**WORK TASK:**
All of the entries are to be returned word for word.

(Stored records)

__________

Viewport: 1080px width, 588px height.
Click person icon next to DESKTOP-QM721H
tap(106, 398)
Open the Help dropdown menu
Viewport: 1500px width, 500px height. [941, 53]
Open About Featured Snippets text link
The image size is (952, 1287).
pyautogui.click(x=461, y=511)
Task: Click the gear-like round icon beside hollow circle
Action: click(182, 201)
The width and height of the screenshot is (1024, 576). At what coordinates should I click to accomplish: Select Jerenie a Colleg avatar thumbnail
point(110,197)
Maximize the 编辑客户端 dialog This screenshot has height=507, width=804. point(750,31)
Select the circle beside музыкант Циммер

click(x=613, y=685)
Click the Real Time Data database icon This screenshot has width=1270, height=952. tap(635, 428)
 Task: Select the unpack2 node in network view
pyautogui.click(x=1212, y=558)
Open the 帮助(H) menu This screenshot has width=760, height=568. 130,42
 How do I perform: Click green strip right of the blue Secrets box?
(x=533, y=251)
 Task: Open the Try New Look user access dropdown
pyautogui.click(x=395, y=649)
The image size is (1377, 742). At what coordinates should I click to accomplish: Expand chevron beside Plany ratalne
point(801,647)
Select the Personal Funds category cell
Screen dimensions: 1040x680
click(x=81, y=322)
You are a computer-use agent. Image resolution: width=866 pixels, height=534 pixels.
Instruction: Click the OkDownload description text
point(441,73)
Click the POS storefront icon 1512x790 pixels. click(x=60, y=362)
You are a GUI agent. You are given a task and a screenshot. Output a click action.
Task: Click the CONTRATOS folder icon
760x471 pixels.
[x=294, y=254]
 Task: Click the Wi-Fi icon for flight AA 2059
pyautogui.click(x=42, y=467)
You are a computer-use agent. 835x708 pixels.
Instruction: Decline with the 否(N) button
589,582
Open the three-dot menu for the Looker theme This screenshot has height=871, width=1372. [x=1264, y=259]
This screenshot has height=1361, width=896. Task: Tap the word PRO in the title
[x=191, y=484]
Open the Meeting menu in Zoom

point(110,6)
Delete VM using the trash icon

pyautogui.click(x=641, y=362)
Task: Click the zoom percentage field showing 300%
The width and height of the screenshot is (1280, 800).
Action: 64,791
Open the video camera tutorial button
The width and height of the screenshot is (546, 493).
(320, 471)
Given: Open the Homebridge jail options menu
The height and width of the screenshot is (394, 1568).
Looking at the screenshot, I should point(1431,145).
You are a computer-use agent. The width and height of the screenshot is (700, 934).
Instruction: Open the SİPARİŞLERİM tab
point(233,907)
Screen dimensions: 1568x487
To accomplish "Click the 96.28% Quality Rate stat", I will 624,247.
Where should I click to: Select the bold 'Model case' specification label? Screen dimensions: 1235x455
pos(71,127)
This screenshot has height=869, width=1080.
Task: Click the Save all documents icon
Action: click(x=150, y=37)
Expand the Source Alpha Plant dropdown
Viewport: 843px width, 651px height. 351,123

__________

**ANSWER TO THIS TASK:**
Viewport: 1080px width, 588px height.
Click person icon next to DESKTOP-QM721H
tap(106, 398)
Open the Help dropdown menu
Viewport: 1500px width, 500px height. [941, 53]
Open About Featured Snippets text link
The image size is (952, 1287).
pyautogui.click(x=461, y=511)
Task: Click the gear-like round icon beside hollow circle
Action: click(182, 201)
The width and height of the screenshot is (1024, 576). At what coordinates should I click to accomplish: Select Jerenie a Colleg avatar thumbnail
point(110,197)
Maximize the 编辑客户端 dialog This screenshot has height=507, width=804. point(750,31)
Select the circle beside музыкант Циммер

click(x=613, y=685)
Click the Real Time Data database icon This screenshot has width=1270, height=952. tap(635, 428)
 Task: Select the unpack2 node in network view
pyautogui.click(x=1212, y=558)
Open the 帮助(H) menu This screenshot has width=760, height=568. 130,42
 How do I perform: Click green strip right of the blue Secrets box?
(x=533, y=251)
 Task: Open the Try New Look user access dropdown
pyautogui.click(x=395, y=649)
The image size is (1377, 742). At what coordinates should I click to accomplish: Expand chevron beside Plany ratalne
point(801,647)
Select the Personal Funds category cell
Screen dimensions: 1040x680
click(x=81, y=322)
You are a computer-use agent. Image resolution: width=866 pixels, height=534 pixels.
Instruction: Click the OkDownload description text
point(441,73)
Click the POS storefront icon 1512x790 pixels. click(x=60, y=362)
You are a GUI agent. You are given a task and a screenshot. Output a click action.
Task: Click the CONTRATOS folder icon
760x471 pixels.
[x=294, y=254]
 Task: Click the Wi-Fi icon for flight AA 2059
pyautogui.click(x=42, y=467)
You are a computer-use agent. 835x708 pixels.
Instruction: Decline with the 否(N) button
589,582
Open the three-dot menu for the Looker theme This screenshot has height=871, width=1372. [x=1264, y=259]
This screenshot has height=1361, width=896. Task: Tap the word PRO in the title
[x=191, y=484]
Open the Meeting menu in Zoom

point(110,6)
Delete VM using the trash icon

pyautogui.click(x=641, y=362)
Task: Click the zoom percentage field showing 300%
The width and height of the screenshot is (1280, 800).
Action: 64,791
Open the video camera tutorial button
The width and height of the screenshot is (546, 493).
(320, 471)
Given: Open the Homebridge jail options menu
The height and width of the screenshot is (394, 1568).
Looking at the screenshot, I should point(1431,145).
You are a computer-use agent. The width and height of the screenshot is (700, 934).
Instruction: Open the SİPARİŞLERİM tab
point(233,907)
Screen dimensions: 1568x487
To accomplish "Click the 96.28% Quality Rate stat", I will 624,247.
Where should I click to: Select the bold 'Model case' specification label? Screen dimensions: 1235x455
pos(71,127)
This screenshot has height=869, width=1080.
Task: Click the Save all documents icon
Action: click(x=150, y=37)
Expand the Source Alpha Plant dropdown
Viewport: 843px width, 651px height. 351,123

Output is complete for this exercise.